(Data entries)

++++++++++++++++++++

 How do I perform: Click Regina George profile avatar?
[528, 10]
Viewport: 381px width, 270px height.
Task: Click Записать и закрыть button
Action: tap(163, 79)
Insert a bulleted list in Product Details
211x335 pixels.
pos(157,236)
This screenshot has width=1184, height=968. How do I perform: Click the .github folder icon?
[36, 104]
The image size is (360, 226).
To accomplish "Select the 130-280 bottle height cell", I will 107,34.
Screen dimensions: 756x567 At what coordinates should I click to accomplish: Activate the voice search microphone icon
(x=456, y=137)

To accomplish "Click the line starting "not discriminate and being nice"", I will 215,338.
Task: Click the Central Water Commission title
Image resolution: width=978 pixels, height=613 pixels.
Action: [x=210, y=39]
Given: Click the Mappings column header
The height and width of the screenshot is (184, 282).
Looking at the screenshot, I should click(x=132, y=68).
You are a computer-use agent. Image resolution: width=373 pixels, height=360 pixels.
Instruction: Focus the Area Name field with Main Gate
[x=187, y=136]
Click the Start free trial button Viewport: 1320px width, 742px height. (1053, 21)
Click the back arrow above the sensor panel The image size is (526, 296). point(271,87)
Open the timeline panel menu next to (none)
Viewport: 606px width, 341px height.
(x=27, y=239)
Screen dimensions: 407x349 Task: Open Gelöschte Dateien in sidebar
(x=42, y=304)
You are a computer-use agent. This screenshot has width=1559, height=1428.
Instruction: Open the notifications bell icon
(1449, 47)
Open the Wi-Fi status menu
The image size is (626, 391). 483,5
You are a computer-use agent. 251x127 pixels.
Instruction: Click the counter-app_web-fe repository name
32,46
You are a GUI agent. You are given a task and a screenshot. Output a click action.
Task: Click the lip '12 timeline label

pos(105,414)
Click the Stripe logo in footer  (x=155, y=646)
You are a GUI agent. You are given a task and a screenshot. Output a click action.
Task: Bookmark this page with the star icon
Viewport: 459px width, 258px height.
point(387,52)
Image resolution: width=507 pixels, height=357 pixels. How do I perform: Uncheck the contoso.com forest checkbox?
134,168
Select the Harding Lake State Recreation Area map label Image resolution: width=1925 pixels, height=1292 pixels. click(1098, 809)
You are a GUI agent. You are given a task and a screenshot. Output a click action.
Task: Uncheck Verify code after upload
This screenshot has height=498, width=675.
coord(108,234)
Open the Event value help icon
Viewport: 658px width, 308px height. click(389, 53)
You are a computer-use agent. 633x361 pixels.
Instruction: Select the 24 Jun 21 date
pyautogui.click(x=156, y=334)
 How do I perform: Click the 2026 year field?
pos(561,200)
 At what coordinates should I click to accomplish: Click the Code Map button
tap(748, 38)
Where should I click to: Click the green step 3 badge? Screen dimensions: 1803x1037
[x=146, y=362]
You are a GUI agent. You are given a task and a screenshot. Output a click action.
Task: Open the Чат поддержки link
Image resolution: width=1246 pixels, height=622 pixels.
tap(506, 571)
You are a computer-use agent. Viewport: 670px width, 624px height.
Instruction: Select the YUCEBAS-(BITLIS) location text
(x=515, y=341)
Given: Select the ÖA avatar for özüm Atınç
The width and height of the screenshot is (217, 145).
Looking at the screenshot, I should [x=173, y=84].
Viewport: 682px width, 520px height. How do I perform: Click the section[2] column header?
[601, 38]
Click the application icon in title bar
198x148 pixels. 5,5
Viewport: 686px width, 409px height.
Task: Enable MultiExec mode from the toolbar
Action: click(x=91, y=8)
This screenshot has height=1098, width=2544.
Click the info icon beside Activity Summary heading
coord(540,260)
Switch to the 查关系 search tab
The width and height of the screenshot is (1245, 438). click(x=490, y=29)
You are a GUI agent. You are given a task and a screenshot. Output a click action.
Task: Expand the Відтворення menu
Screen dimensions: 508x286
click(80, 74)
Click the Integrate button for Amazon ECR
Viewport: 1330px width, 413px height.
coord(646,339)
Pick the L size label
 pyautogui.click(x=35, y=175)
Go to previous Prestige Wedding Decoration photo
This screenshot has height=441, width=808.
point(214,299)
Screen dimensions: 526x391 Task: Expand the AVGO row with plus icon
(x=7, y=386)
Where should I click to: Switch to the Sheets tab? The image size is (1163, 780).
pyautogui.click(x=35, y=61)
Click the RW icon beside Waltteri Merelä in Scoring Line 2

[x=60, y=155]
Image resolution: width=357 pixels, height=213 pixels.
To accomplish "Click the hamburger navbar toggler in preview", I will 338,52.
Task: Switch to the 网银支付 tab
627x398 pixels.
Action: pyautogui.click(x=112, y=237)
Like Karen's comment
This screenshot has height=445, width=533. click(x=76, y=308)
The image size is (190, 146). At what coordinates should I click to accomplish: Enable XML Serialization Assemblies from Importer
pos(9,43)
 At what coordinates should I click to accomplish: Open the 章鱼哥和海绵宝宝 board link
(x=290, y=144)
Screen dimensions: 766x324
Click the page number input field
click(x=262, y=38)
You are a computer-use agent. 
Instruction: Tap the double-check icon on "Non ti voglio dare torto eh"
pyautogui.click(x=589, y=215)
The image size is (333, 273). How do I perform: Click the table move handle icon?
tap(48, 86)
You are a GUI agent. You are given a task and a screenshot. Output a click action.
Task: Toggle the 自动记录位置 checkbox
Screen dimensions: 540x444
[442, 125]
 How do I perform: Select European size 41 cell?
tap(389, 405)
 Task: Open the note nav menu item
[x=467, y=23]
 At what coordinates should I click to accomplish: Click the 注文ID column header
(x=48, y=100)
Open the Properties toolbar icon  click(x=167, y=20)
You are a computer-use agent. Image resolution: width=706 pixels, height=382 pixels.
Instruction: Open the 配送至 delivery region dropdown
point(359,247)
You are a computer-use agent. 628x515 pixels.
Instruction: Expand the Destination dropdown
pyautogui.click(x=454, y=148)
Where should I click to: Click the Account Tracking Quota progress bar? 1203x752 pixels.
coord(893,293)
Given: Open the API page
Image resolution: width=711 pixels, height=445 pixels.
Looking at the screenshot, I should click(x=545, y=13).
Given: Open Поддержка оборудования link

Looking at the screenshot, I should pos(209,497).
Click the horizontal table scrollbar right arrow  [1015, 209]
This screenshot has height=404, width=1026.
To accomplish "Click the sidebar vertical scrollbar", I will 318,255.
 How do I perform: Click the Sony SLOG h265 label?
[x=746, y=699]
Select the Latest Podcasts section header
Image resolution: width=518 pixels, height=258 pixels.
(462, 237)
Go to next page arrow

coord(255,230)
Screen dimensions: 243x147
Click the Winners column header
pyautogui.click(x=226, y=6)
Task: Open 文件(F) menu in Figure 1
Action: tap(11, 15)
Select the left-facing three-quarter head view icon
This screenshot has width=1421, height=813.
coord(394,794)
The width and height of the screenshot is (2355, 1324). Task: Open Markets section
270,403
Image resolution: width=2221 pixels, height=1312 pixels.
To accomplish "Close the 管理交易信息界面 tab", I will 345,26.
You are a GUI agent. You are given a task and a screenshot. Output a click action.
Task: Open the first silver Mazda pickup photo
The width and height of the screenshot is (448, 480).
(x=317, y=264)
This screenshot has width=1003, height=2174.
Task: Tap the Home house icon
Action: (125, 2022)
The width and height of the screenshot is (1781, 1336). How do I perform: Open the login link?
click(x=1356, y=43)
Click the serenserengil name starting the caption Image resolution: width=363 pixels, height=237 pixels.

++++++++++++++++++++

## Directions for this task:
Rewrite the listing above, replacing every "GUI agent" with "screen agent" and keeping everything else the same.

## Expected answer:
 How do I perform: Click Regina George profile avatar?
[528, 10]
Viewport: 381px width, 270px height.
Task: Click Записать и закрыть button
Action: tap(163, 79)
Insert a bulleted list in Product Details
211x335 pixels.
pos(157,236)
This screenshot has width=1184, height=968. How do I perform: Click the .github folder icon?
[36, 104]
The image size is (360, 226).
To accomplish "Select the 130-280 bottle height cell", I will 107,34.
Screen dimensions: 756x567 At what coordinates should I click to accomplish: Activate the voice search microphone icon
(x=456, y=137)

To accomplish "Click the line starting "not discriminate and being nice"", I will 215,338.
Task: Click the Central Water Commission title
Image resolution: width=978 pixels, height=613 pixels.
Action: [x=210, y=39]
Given: Click the Mappings column header
The height and width of the screenshot is (184, 282).
Looking at the screenshot, I should click(x=132, y=68).
You are a computer-use agent. Image resolution: width=373 pixels, height=360 pixels.
Instruction: Focus the Area Name field with Main Gate
[x=187, y=136]
Click the Start free trial button Viewport: 1320px width, 742px height. (1053, 21)
Click the back arrow above the sensor panel The image size is (526, 296). point(271,87)
Open the timeline panel menu next to (none)
Viewport: 606px width, 341px height.
(x=27, y=239)
Screen dimensions: 407x349 Task: Open Gelöschte Dateien in sidebar
(x=42, y=304)
You are a computer-use agent. This screenshot has width=1559, height=1428.
Instruction: Open the notifications bell icon
(1449, 47)
Open the Wi-Fi status menu
The image size is (626, 391). 483,5
You are a computer-use agent. 251x127 pixels.
Instruction: Click the counter-app_web-fe repository name
32,46
You are a screen agent. You are given a task and a screenshot. Output a click action.
Task: Click the lip '12 timeline label

pos(105,414)
Click the Stripe logo in footer  (x=155, y=646)
You are a screen agent. You are given a task and a screenshot. Output a click action.
Task: Bookmark this page with the star icon
Viewport: 459px width, 258px height.
point(387,52)
Image resolution: width=507 pixels, height=357 pixels. How do I perform: Uncheck the contoso.com forest checkbox?
134,168
Select the Harding Lake State Recreation Area map label Image resolution: width=1925 pixels, height=1292 pixels. click(1098, 809)
You are a screen agent. You are given a task and a screenshot. Output a click action.
Task: Uncheck Verify code after upload
This screenshot has height=498, width=675.
coord(108,234)
Open the Event value help icon
Viewport: 658px width, 308px height. click(389, 53)
You are a computer-use agent. 633x361 pixels.
Instruction: Select the 24 Jun 21 date
pyautogui.click(x=156, y=334)
 How do I perform: Click the 2026 year field?
pos(561,200)
 At what coordinates should I click to accomplish: Click the Code Map button
tap(748, 38)
Where should I click to: Click the green step 3 badge? Screen dimensions: 1803x1037
[x=146, y=362]
You are a screen agent. You are given a task and a screenshot. Output a click action.
Task: Open the Чат поддержки link
Image resolution: width=1246 pixels, height=622 pixels.
tap(506, 571)
You are a computer-use agent. Viewport: 670px width, 624px height.
Instruction: Select the YUCEBAS-(BITLIS) location text
(x=515, y=341)
Given: Select the ÖA avatar for özüm Atınç
The width and height of the screenshot is (217, 145).
Looking at the screenshot, I should [x=173, y=84].
Viewport: 682px width, 520px height. How do I perform: Click the section[2] column header?
[601, 38]
Click the application icon in title bar
198x148 pixels. 5,5
Viewport: 686px width, 409px height.
Task: Enable MultiExec mode from the toolbar
Action: click(x=91, y=8)
This screenshot has height=1098, width=2544.
Click the info icon beside Activity Summary heading
coord(540,260)
Switch to the 查关系 search tab
The width and height of the screenshot is (1245, 438). click(x=490, y=29)
You are a screen agent. You are given a task and a screenshot. Output a click action.
Task: Expand the Відтворення menu
Screen dimensions: 508x286
click(80, 74)
Click the Integrate button for Amazon ECR
Viewport: 1330px width, 413px height.
coord(646,339)
Pick the L size label
 pyautogui.click(x=35, y=175)
Go to previous Prestige Wedding Decoration photo
This screenshot has height=441, width=808.
point(214,299)
Screen dimensions: 526x391 Task: Expand the AVGO row with plus icon
(x=7, y=386)
Where should I click to: Switch to the Sheets tab? The image size is (1163, 780).
pyautogui.click(x=35, y=61)
Click the RW icon beside Waltteri Merelä in Scoring Line 2

[x=60, y=155]
Image resolution: width=357 pixels, height=213 pixels.
To accomplish "Click the hamburger navbar toggler in preview", I will 338,52.
Task: Switch to the 网银支付 tab
627x398 pixels.
Action: pyautogui.click(x=112, y=237)
Like Karen's comment
This screenshot has height=445, width=533. click(x=76, y=308)
The image size is (190, 146). At what coordinates should I click to accomplish: Enable XML Serialization Assemblies from Importer
pos(9,43)
 At what coordinates should I click to accomplish: Open the 章鱼哥和海绵宝宝 board link
(x=290, y=144)
Screen dimensions: 766x324
Click the page number input field
click(x=262, y=38)
You are a computer-use agent. 
Instruction: Tap the double-check icon on "Non ti voglio dare torto eh"
pyautogui.click(x=589, y=215)
The image size is (333, 273). How do I perform: Click the table move handle icon?
tap(48, 86)
You are a screen agent. You are given a task and a screenshot. Output a click action.
Task: Toggle the 自动记录位置 checkbox
Screen dimensions: 540x444
[442, 125]
 How do I perform: Select European size 41 cell?
tap(389, 405)
 Task: Open the note nav menu item
[x=467, y=23]
 At what coordinates should I click to accomplish: Click the 注文ID column header
(x=48, y=100)
Open the Properties toolbar icon  click(x=167, y=20)
You are a computer-use agent. Image resolution: width=706 pixels, height=382 pixels.
Instruction: Open the 配送至 delivery region dropdown
point(359,247)
You are a computer-use agent. 628x515 pixels.
Instruction: Expand the Destination dropdown
pyautogui.click(x=454, y=148)
Where should I click to: Click the Account Tracking Quota progress bar? 1203x752 pixels.
coord(893,293)
Given: Open the API page
Image resolution: width=711 pixels, height=445 pixels.
Looking at the screenshot, I should click(x=545, y=13).
Given: Open Поддержка оборудования link

Looking at the screenshot, I should pos(209,497).
Click the horizontal table scrollbar right arrow  [1015, 209]
This screenshot has height=404, width=1026.
To accomplish "Click the sidebar vertical scrollbar", I will 318,255.
 How do I perform: Click the Sony SLOG h265 label?
[x=746, y=699]
Select the Latest Podcasts section header
Image resolution: width=518 pixels, height=258 pixels.
(462, 237)
Go to next page arrow

coord(255,230)
Screen dimensions: 243x147
Click the Winners column header
pyautogui.click(x=226, y=6)
Task: Open 文件(F) menu in Figure 1
Action: tap(11, 15)
Select the left-facing three-quarter head view icon
This screenshot has width=1421, height=813.
coord(394,794)
The width and height of the screenshot is (2355, 1324). Task: Open Markets section
270,403
Image resolution: width=2221 pixels, height=1312 pixels.
To accomplish "Close the 管理交易信息界面 tab", I will 345,26.
You are a screen agent. You are given a task and a screenshot. Output a click action.
Task: Open the first silver Mazda pickup photo
The width and height of the screenshot is (448, 480).
(x=317, y=264)
This screenshot has width=1003, height=2174.
Task: Tap the Home house icon
Action: (125, 2022)
The width and height of the screenshot is (1781, 1336). How do I perform: Open the login link?
click(x=1356, y=43)
Click the serenserengil name starting the caption Image resolution: width=363 pixels, height=237 pixels.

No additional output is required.